◆ YOUR GOAL: In the material below, the required lines run from the one containing "Image resolution: width=600" through the one containing "You are a computer-use agent. Viewport: 731px". Copy those lines exactly, ends included, and nothing else.
-----
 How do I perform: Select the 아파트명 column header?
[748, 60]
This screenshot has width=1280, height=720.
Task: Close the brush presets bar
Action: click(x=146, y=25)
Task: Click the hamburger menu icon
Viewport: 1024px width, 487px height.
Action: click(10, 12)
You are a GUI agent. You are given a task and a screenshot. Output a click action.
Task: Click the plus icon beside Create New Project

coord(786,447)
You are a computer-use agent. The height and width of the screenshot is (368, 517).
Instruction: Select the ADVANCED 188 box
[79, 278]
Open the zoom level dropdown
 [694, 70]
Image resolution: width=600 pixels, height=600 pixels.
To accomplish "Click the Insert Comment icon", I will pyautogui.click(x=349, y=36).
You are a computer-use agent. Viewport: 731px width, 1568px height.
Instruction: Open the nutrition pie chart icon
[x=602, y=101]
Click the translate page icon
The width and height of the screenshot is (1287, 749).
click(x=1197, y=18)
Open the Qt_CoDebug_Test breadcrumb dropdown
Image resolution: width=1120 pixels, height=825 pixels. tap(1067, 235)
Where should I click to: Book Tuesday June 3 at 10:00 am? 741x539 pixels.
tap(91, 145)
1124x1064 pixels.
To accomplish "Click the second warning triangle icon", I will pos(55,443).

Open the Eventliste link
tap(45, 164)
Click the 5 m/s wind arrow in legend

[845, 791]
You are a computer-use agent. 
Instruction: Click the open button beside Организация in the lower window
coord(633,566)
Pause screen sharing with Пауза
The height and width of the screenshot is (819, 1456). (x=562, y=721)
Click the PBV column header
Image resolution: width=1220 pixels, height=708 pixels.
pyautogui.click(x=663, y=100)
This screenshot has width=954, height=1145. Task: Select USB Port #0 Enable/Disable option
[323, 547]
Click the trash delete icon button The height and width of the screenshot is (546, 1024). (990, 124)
-----
◆ WRITTEN SOLUTION:
Image resolution: width=600 pixels, height=600 pixels.
To accomplish "Click the Insert Comment icon", I will pyautogui.click(x=349, y=36).
You are a computer-use agent. Viewport: 731px width, 1568px height.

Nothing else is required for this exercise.